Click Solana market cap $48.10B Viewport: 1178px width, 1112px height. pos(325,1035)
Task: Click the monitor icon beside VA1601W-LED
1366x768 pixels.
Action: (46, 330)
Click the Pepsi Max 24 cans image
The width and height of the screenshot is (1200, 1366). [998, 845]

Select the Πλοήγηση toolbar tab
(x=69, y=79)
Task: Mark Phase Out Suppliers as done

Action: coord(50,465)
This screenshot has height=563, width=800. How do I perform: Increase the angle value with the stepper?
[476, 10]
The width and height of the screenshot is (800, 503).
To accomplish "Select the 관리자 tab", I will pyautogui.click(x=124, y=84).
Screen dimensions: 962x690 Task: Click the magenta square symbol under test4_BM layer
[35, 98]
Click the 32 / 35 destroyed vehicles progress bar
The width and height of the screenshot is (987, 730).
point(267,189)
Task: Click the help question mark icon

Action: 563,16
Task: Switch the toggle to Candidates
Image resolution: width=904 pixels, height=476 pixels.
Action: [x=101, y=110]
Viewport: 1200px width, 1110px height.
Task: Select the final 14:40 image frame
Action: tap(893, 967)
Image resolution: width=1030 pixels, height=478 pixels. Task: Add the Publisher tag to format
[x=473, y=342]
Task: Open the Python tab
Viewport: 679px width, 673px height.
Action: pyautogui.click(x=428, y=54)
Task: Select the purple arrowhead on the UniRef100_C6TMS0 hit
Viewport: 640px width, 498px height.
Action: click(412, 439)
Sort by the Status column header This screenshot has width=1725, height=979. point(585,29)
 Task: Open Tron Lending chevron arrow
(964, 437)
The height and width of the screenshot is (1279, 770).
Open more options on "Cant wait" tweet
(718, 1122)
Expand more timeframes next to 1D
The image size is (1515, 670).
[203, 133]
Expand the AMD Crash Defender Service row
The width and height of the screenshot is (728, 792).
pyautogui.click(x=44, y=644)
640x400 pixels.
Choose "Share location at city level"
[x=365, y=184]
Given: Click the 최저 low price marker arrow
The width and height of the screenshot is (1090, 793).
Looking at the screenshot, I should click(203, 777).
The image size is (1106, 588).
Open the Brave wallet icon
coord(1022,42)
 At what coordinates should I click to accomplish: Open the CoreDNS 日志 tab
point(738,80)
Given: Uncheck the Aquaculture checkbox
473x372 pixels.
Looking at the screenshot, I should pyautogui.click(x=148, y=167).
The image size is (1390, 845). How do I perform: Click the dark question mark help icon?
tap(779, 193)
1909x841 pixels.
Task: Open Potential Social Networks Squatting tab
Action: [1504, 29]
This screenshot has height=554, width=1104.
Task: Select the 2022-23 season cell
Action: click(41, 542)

+===+

Requirement: Repeat, character for character, the lines of the material above from the line with "Sort by the" through the line with "640x400 pixels.".

Reply to the task:
Sort by the Status column header This screenshot has width=1725, height=979. point(585,29)
 Task: Open Tron Lending chevron arrow
(964, 437)
The height and width of the screenshot is (1279, 770).
Open more options on "Cant wait" tweet
(718, 1122)
Expand more timeframes next to 1D
The image size is (1515, 670).
[203, 133]
Expand the AMD Crash Defender Service row
The width and height of the screenshot is (728, 792).
pyautogui.click(x=44, y=644)
640x400 pixels.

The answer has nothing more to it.